Deshalb wird es in der Hauptversammlung nächste Woche tausend Fragen hageln. Wer die OMV ein wenig kennt, darf vermuten, dass die OMV alles andere als traurig über ein mögliches Ende der bis 2040 einfach viel zu laufenden Gaslieferverträge mit Gazprom sein dürfte. Die OMV will ein Chemiekonzern werden, der Kreislaufwirtschaft beherrscht. Details zur juristischen Strategie im Umgang mit der Gazprom sind nicht zu erwarten. An dieser heißen Materie hängen viele Milliarden Euro, rund vier Milliarden pro Jahr.

Die elementare Take-or-Pay-Klausel in den Verträgen, also Zahlen auch bei Nichtabnahme, ist eine finanzielle Fußfessel, die an eine fossile Welt kettet, die es in 20 Jahren nicht mehr in dieser Form geben darf.

Im Gegensatz zu Ex-Boss Rainer Seele ist OMV-Chef Alfred Stern zu keinem Zeitpunkt mit den Russen auf Du und Du. Aus Sicht all jener ein Fehler, die sich ein Leben ohne Gazprom-Gas nicht gerne vorstellen wollen. Wie viele das sind, wurde klar, als der aus dem Kontext gerissene „Blutgeld“-Sager des ehemaligen Repräsentanten der EU in Österreich, Martin Selmayr, sogar die empörte Spitzenpolitik auf den Plan rief.

In höchsten Kreisen wird dem Russen-Gas munter die Mauer gemacht, auch in der ÖVP – konträr zum Koalitionsabkommen. Energieministerin Leonore Gewessler (Grüne) hörte für ihre fertige Diversifizierungsverpflichtung nur „Njet“. Von ÖVP und SPÖ. Obwohl auch Bomben Pipelines zerstören können. „Alle unsere Warnungen wurden völlig ignoriert“, ärgert sich Ex-OMV-Chef Gerhard Roiss, kein Berater, kein Grüner. Industrie und Versorger sollten sich also gut überlegen, wegen höherer Gaspreise Wehgeschrei anzustimmen. Hoffentlich kommen nicht die Endkunden voll zum Handkuss.

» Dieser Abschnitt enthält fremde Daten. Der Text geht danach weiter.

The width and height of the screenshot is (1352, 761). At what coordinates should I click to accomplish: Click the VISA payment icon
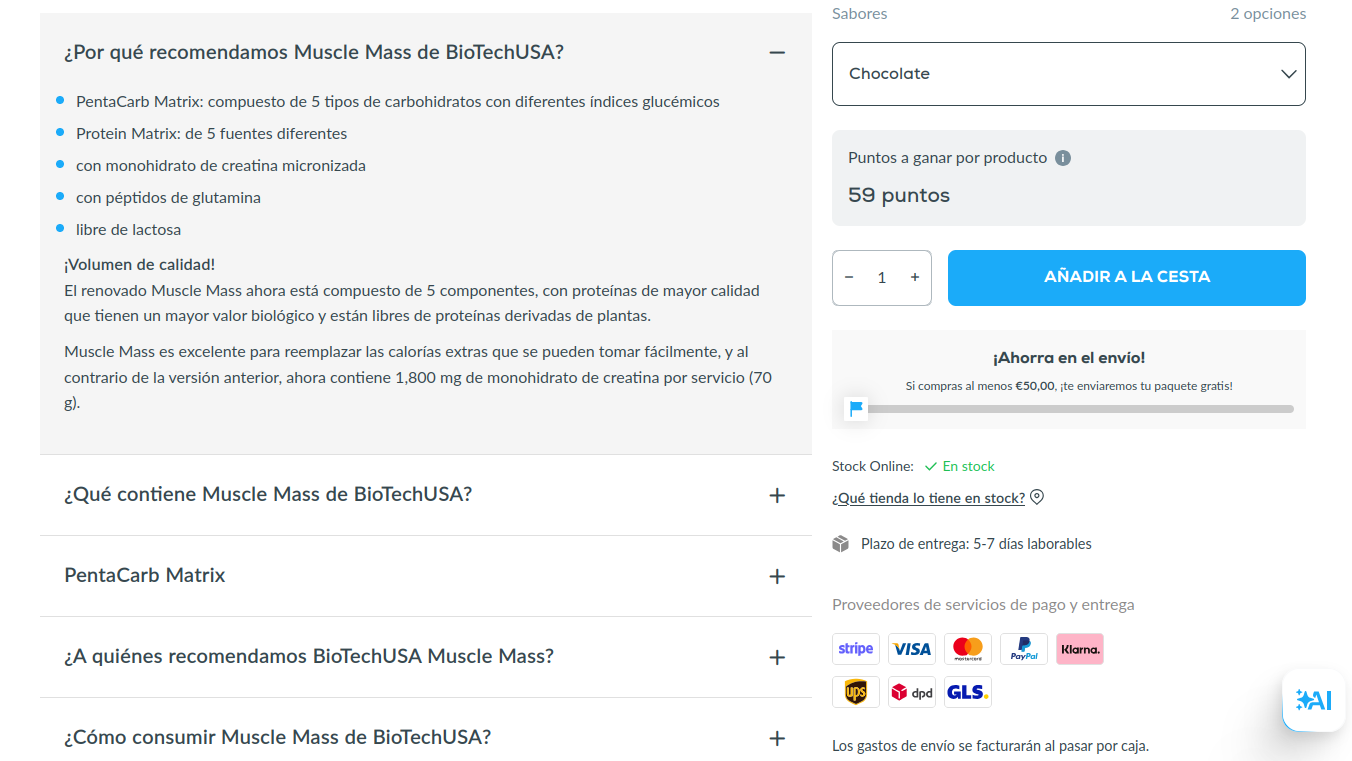click(x=912, y=649)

Wenn SPÖ-EU-Spitzenkandidat Andreas Schieder der Regierung Versagen vorwirft, ist das bösartig. Es war zu SPÖ-Kanzlerzeiten Christian Kerns, als die „OMV Norwegen“ an Russland verscheppert werden sollte. Was zum Glück vereitelt wurde. Und wie viel billiges Gas haben die Wien Energie und die Burgenland Energie zuletzt gebunkert?

Die Beteiligungen an russischen Gasfeldern wurden durch Putin-Dekrete enteignet. Die angedrohte Strafzahlung von 575 Millionen Euro gegen eine OMV-Tochter, sollte sie das Schiedsgerichtverfahren gegen Gazprom in Stockholm fortsetzen, ist für jeden nach Recht und Gesetz agierenden Konzern blanker Horror. Das ist die „Rue de la Gack“, wo Verträge einfach nichts mehr wert sind. Deshalb: Raus! So schnell es geht.